In 1998, Lucrecia appeared with Cruz, the great bassist Israel “Cachao” Lopez and actor, musician and producer Andy Garcia at an event organized by Bacardi rum in Marbella.

“I met her at the press conference,” she recalls. “I was so nervous.” During that presentation, Cruz called Lucrecia her successor.  Lucrecia wrote a song in Cruz’s honor, “Agua con Azucar y Ron.”

Lucrecia recalls Cruz calling her when she was pregnant, and later bringing gifts for her son. “La Vida Es un Carnaval” was the first song that Lucrecia sang to him in the hospital.

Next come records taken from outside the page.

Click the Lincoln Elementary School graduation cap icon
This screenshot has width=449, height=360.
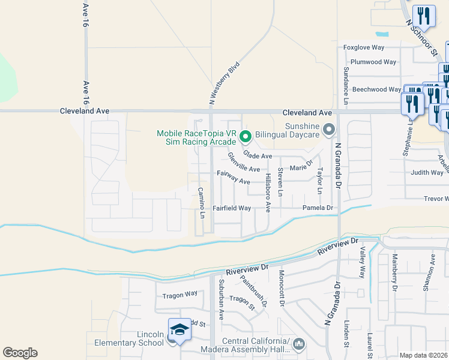(x=179, y=330)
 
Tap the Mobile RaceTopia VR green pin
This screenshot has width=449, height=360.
(x=245, y=137)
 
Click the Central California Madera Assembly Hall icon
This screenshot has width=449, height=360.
(x=299, y=344)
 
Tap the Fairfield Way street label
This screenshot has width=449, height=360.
(x=232, y=208)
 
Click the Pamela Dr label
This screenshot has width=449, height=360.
(x=318, y=208)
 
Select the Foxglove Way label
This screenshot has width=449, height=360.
(x=363, y=47)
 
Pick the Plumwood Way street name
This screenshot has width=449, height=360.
(x=373, y=62)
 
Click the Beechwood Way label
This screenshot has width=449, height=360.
(x=376, y=89)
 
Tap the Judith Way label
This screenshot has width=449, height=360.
(x=427, y=173)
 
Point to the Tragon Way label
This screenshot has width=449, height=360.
(x=180, y=294)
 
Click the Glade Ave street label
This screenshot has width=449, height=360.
(x=258, y=156)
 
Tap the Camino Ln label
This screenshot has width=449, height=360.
(x=202, y=203)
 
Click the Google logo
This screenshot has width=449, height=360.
(x=20, y=353)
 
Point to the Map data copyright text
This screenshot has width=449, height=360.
(x=423, y=355)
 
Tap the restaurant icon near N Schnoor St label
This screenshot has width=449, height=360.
(x=424, y=17)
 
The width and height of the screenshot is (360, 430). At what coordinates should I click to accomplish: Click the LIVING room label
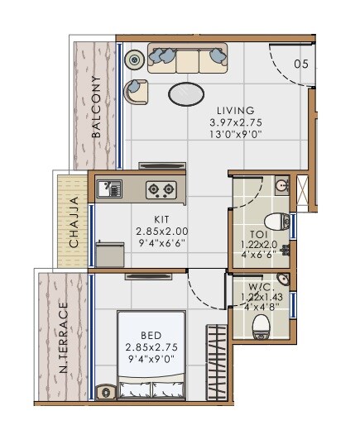236,111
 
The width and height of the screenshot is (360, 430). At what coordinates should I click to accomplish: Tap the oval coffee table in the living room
188,94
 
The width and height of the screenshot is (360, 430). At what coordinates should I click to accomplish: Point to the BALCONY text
97,106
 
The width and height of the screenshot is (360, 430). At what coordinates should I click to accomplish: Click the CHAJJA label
74,221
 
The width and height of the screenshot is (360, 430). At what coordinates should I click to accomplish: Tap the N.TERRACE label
64,340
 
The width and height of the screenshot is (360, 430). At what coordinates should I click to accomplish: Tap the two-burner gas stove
160,190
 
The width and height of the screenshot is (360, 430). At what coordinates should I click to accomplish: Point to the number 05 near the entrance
301,64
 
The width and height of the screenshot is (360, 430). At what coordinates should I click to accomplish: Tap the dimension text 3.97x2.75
236,123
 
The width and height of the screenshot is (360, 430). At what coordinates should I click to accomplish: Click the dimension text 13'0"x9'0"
236,136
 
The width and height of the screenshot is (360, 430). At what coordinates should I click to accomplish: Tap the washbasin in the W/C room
283,278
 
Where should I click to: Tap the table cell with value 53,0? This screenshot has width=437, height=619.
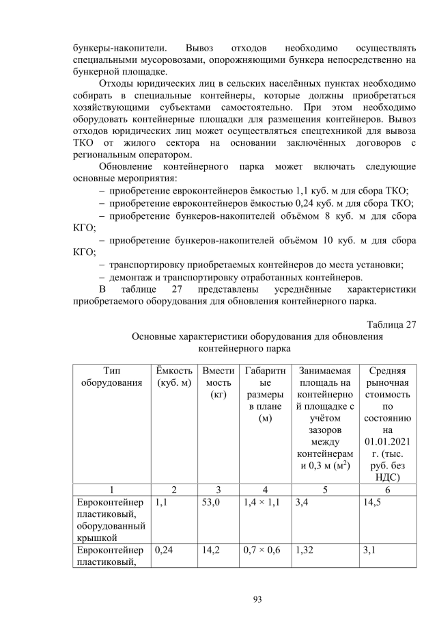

They remained friends until the end of Cruz’s life.

Celia’s career was long, and when you have a career like that you can start on one path and then take another,” notes Lucrecia. “Of course, there are evolutions,” she says, pointing to Cruz’s 2001, “La Negra Tiene Tumbao,” which has an urban beat and premiered accompanied by a fabulous video by Cuban director Ernesto Fundora. “Reggaeton was just coming out at that time, and there she was, doing reggaeton!

“They called her the queen of salsa,” Lucrecia adds, “but she was always the guarachera de Cuba. It was always about her Cuba, and taking it with her around the world.”

In addition to Celia: The Musical! The Lehman Center’s fall program also includes concerts by Eddie Palmieri together with Michel Camilo, Yolanda Monge, El Canario and La Sonora Ponceña.